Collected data
++++++++++++++++++++

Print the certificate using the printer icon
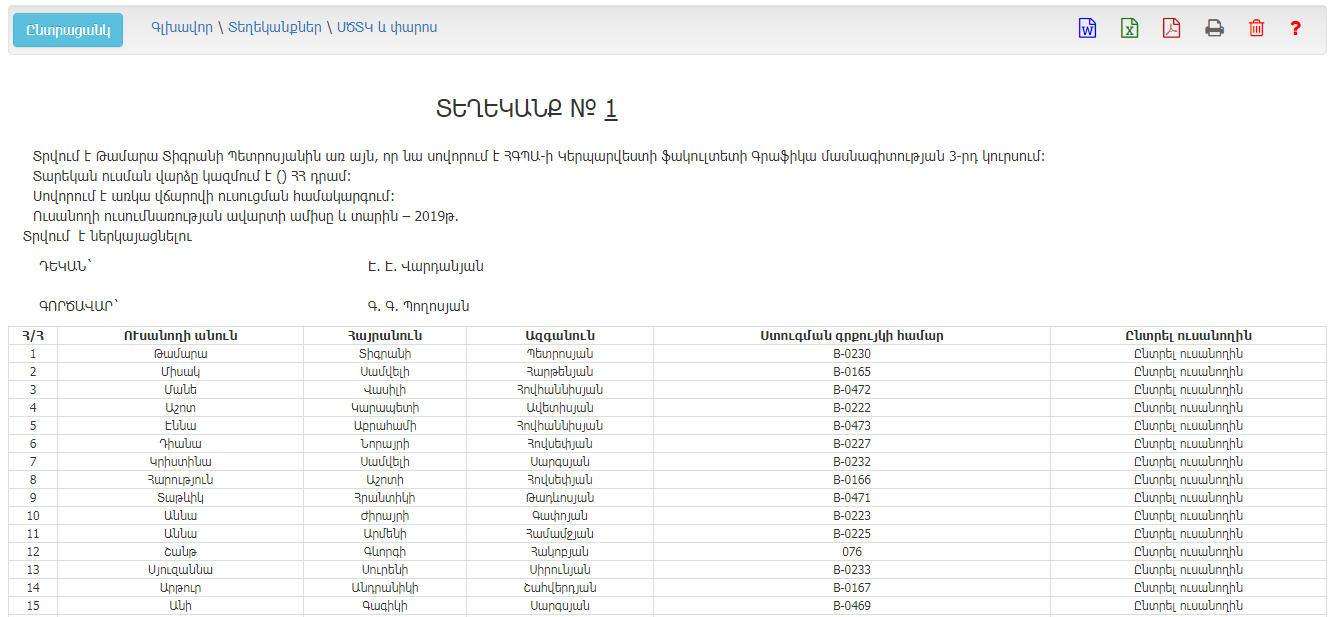Viewport: 1339px width, 617px height. (x=1214, y=29)
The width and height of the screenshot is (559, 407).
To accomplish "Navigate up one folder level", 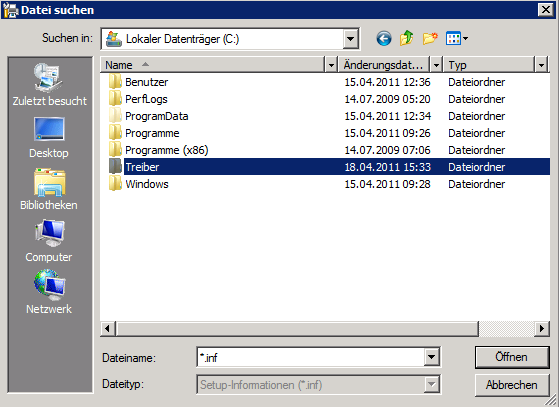I will click(407, 38).
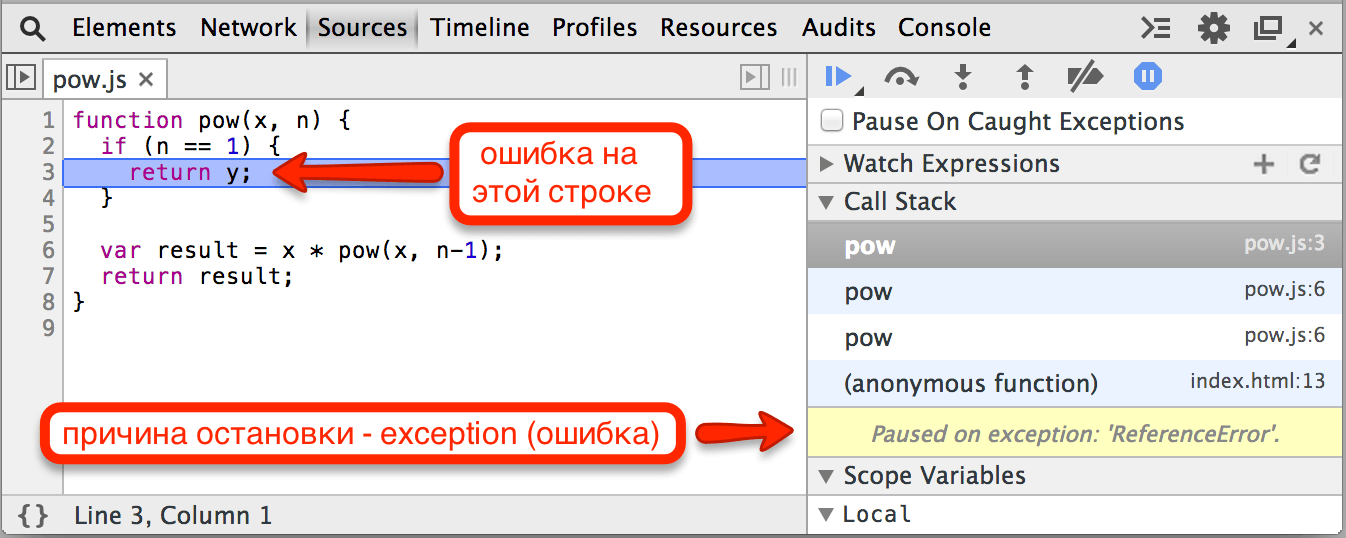Viewport: 1346px width, 538px height.
Task: Open the Console tab
Action: point(944,28)
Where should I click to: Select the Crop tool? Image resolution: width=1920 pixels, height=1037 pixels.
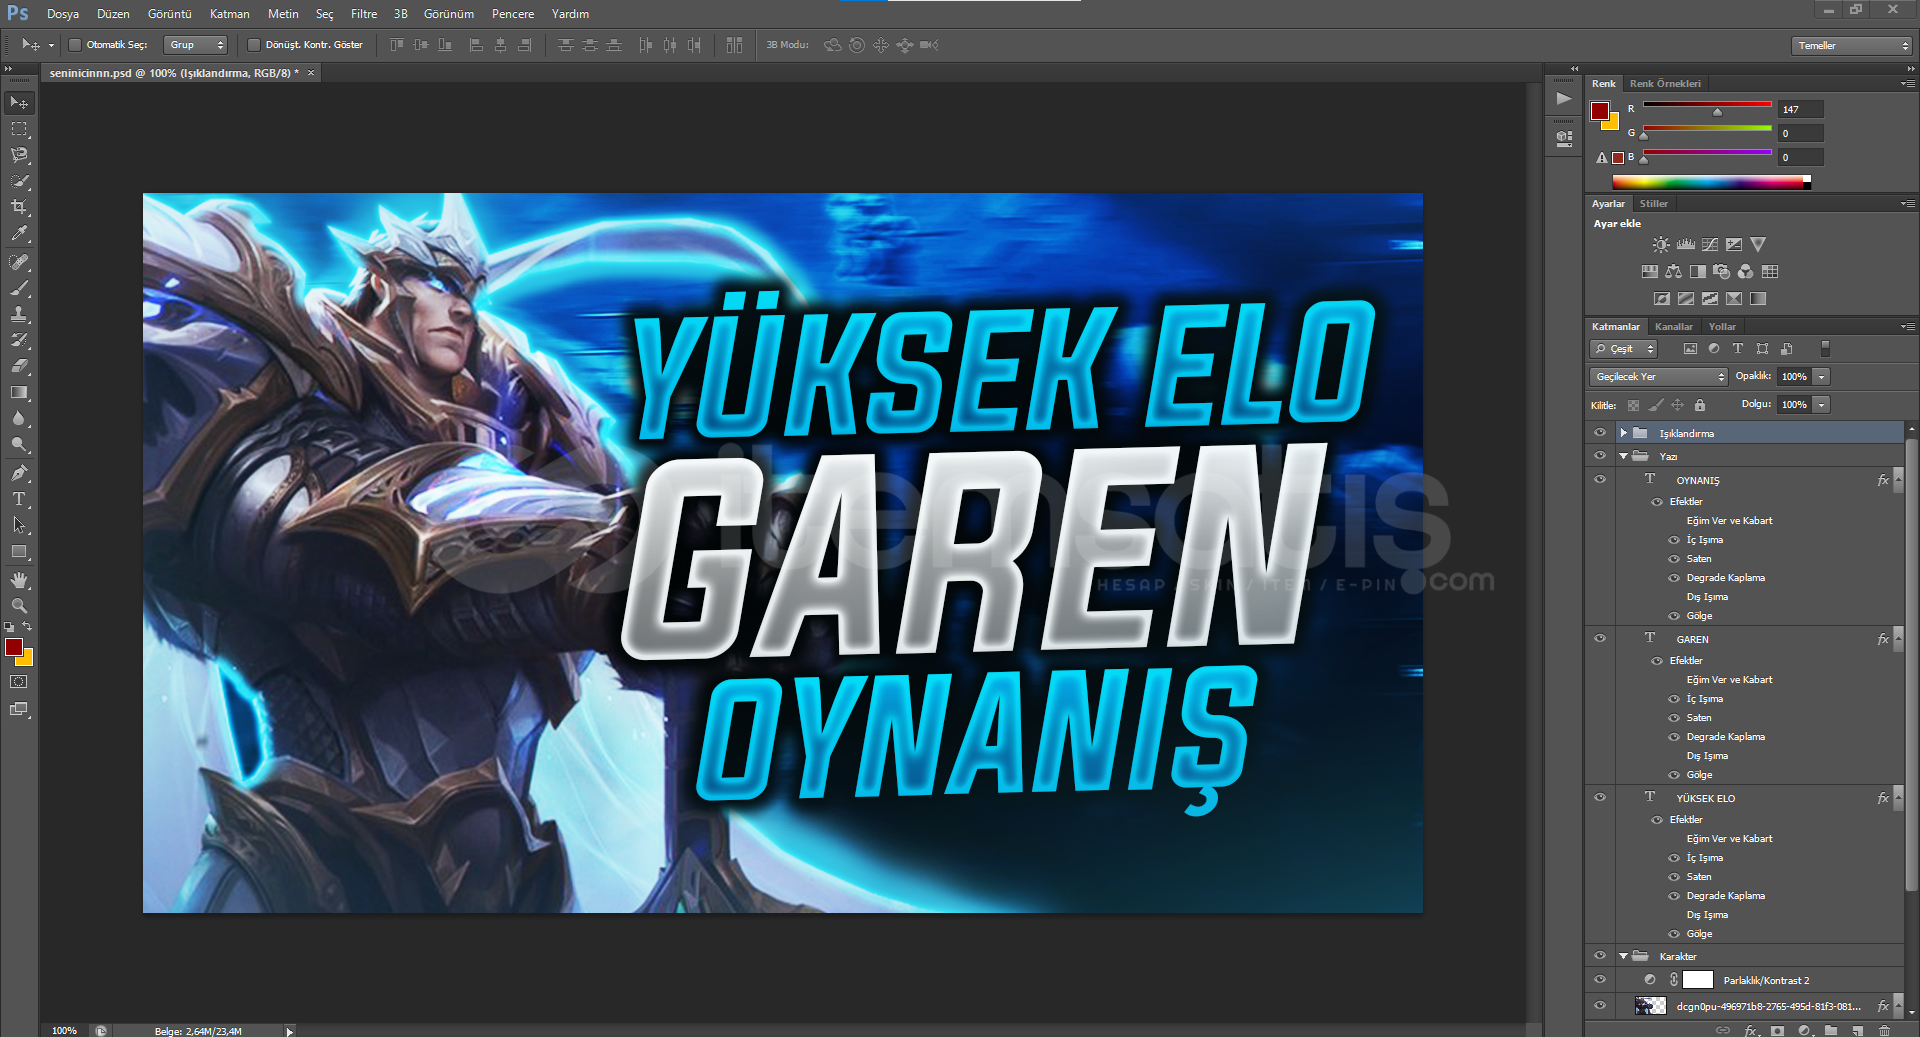pyautogui.click(x=19, y=207)
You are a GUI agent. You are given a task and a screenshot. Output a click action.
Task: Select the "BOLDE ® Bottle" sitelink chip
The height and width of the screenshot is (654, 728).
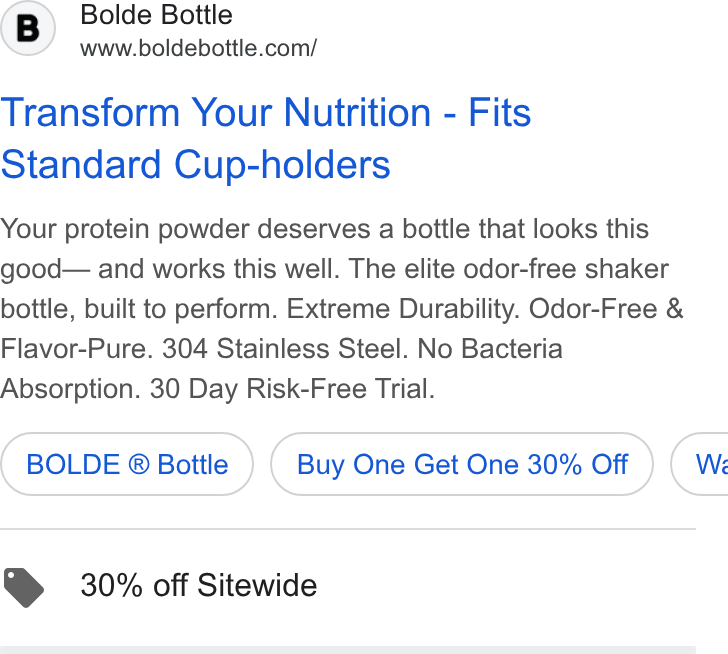[127, 464]
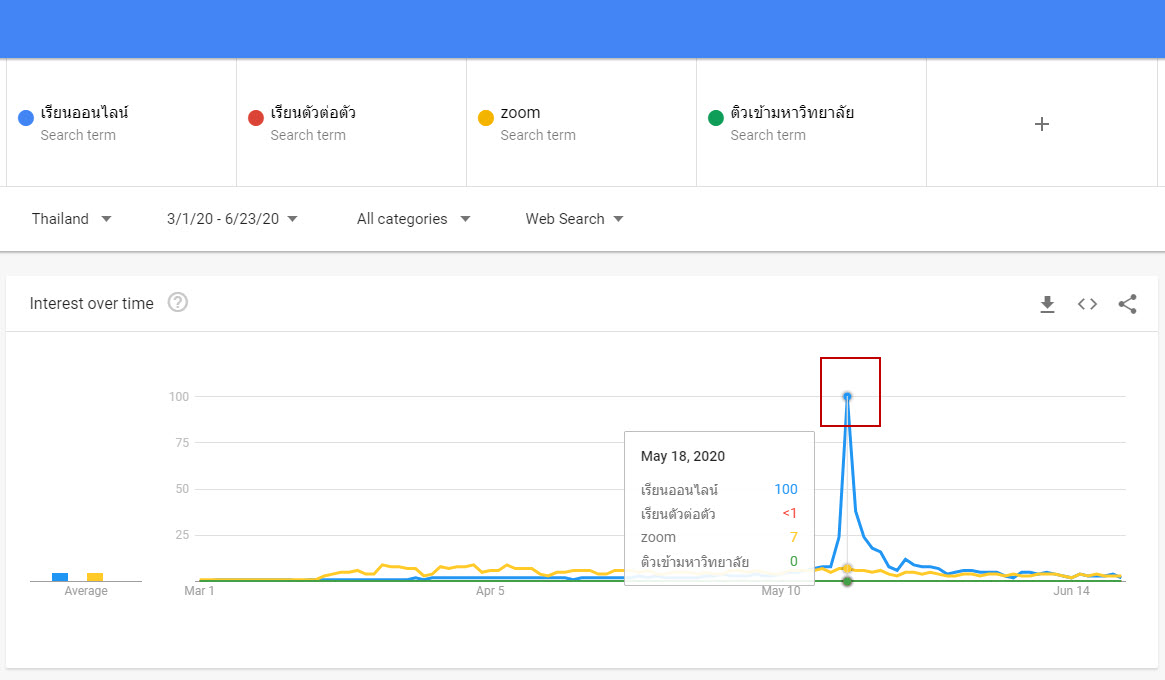Click the embed code icon

tap(1087, 304)
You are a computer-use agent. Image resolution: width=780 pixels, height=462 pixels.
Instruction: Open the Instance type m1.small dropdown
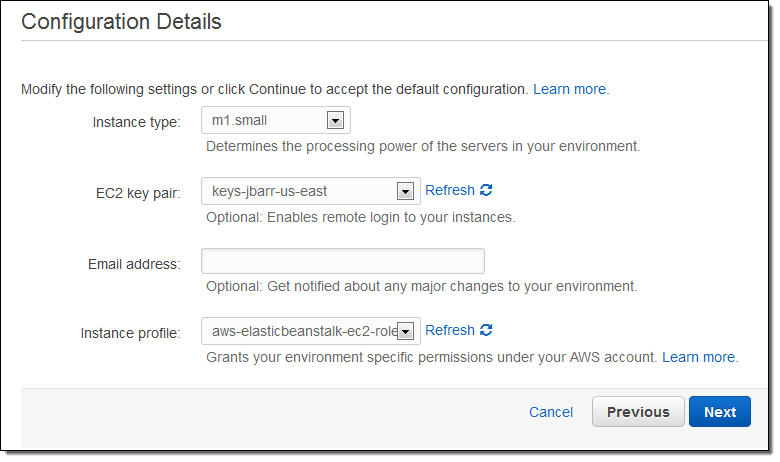coord(266,120)
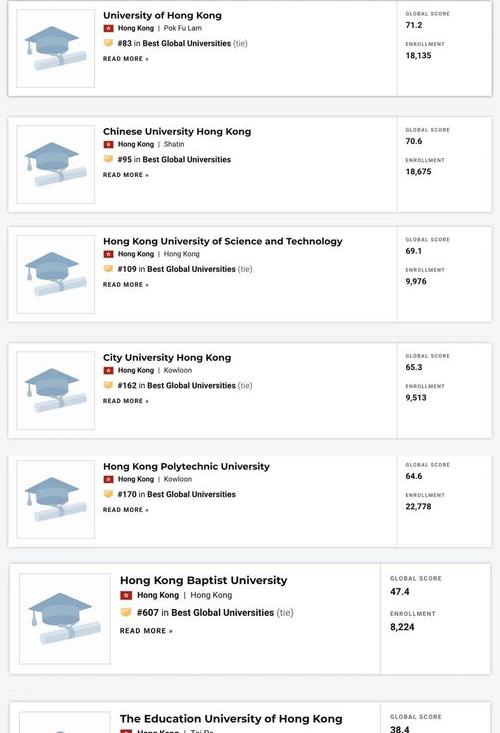Screen dimensions: 500x733
Task: Open Hong Kong Polytechnic University title link
Action: tap(186, 467)
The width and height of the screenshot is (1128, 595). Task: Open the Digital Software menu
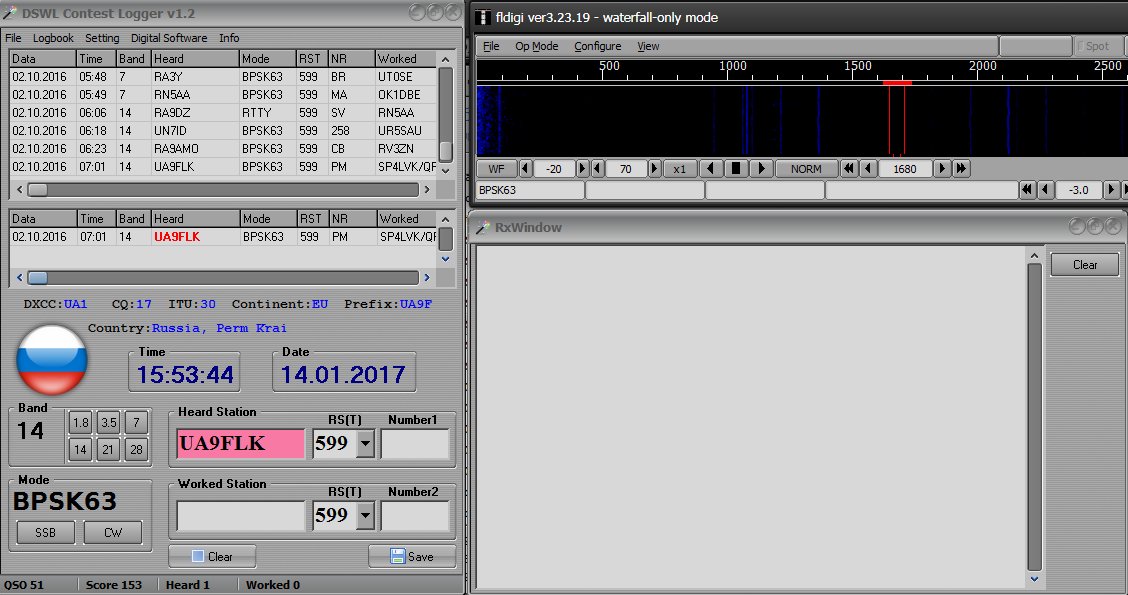click(x=169, y=38)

++++++++++++++++++++

What to do
The answer must be an exact copy of the lines from the one containing "Where should I" through the last line of the records, and nothing else. Pictures do not belong in it.

Answer for this exercise
Where should I click to: Select the Crop tool? Image resolution: width=1920 pixels, height=1037 pixels.
pyautogui.click(x=19, y=207)
You are a GUI agent. You are given a task and a screenshot. Output a click action.
Task: Select the "BOLDE ® Bottle" sitelink chip
The height and width of the screenshot is (654, 728).
[127, 464]
Click the embed code icon

tap(1087, 304)
You are a computer-use agent. Image resolution: width=780 pixels, height=462 pixels.
Instruction: Open the Instance type m1.small dropdown
coord(266,120)
Screen dimensions: 500x733
Task: Open Hong Kong Polytechnic University title link
Action: tap(186, 467)
The width and height of the screenshot is (1128, 595). Task: Open the Digital Software menu
click(x=169, y=38)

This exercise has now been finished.